### Exercise aim
Word for word, restate every record, though not the pictures.

### Data shown
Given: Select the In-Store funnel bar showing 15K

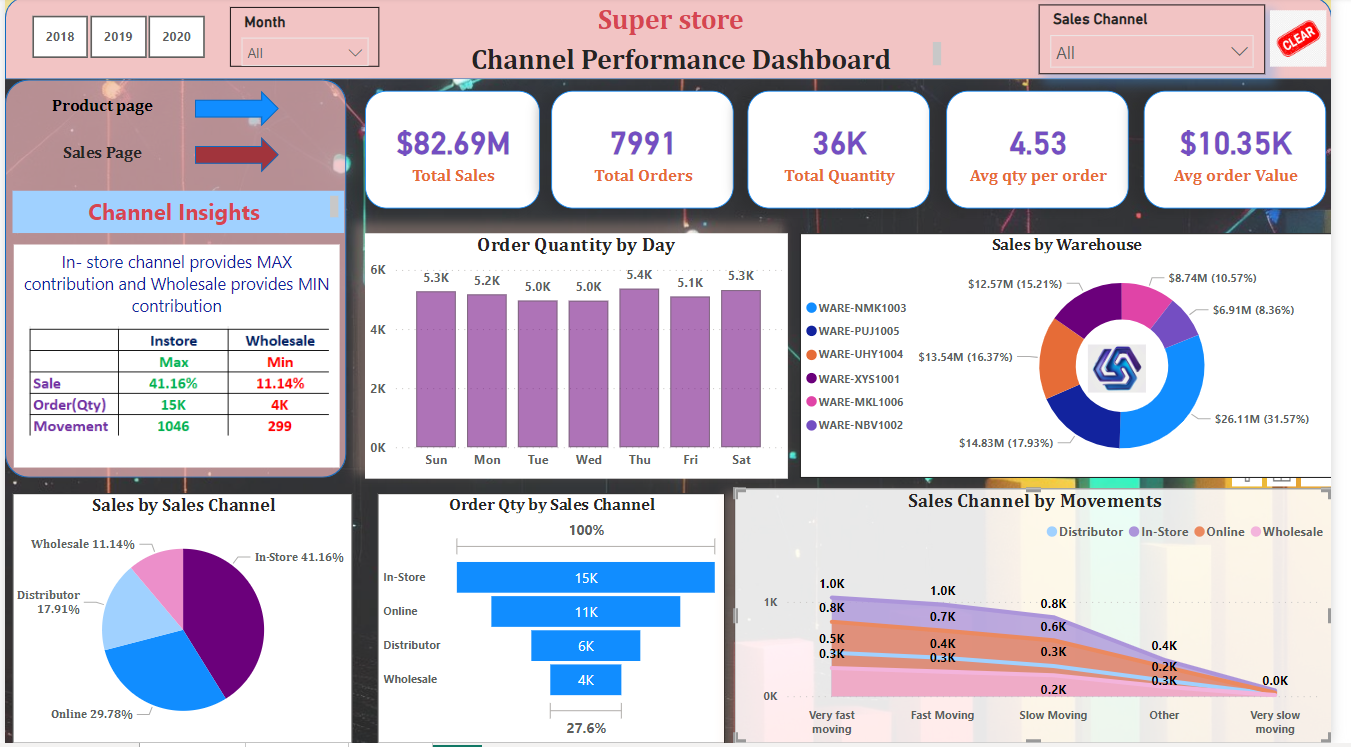Looking at the screenshot, I should 584,577.
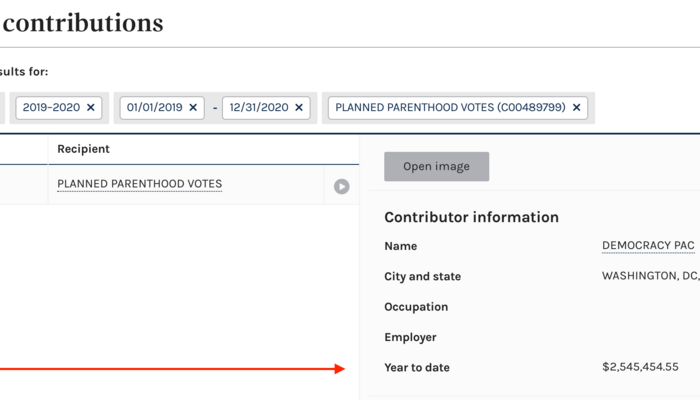Click the Contributor information heading
This screenshot has width=700, height=400.
tap(471, 217)
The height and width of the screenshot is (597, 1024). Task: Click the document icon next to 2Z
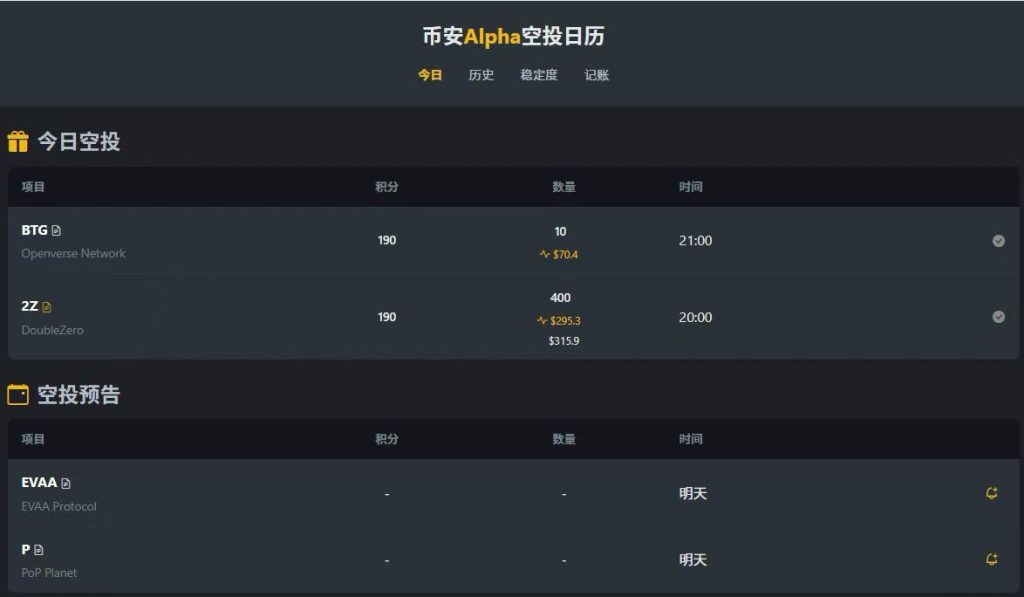click(47, 307)
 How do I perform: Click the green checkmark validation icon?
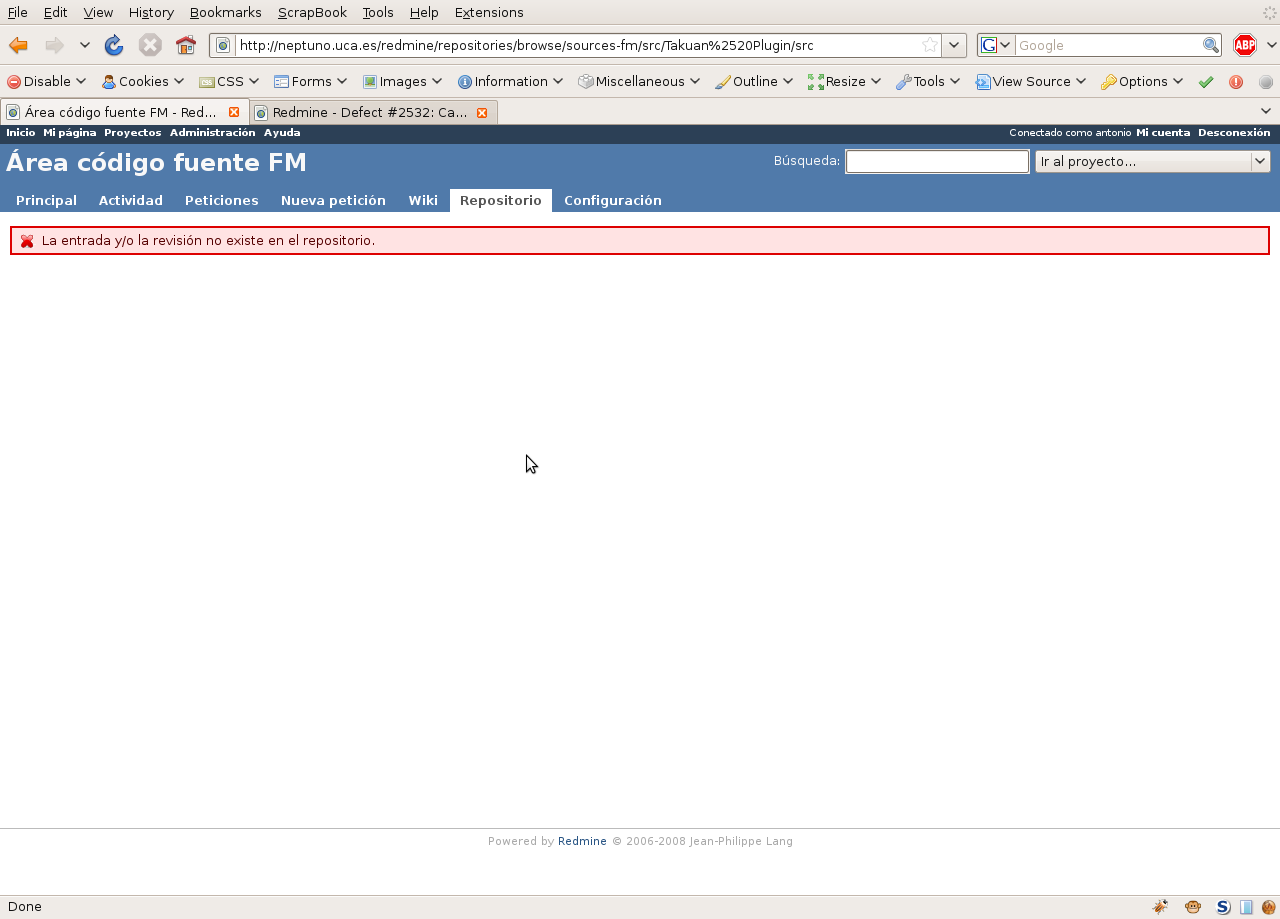pos(1206,82)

### Answer to this problem
Given: Select the In-Store funnel bar showing 15K

Looking at the screenshot, I should 584,577.
Click the Contributor information heading
This screenshot has width=700, height=400.
tap(471, 217)
The height and width of the screenshot is (597, 1024). Task: Click the document icon next to 2Z
click(47, 307)
 How do I perform: Click the green checkmark validation icon?
pos(1206,82)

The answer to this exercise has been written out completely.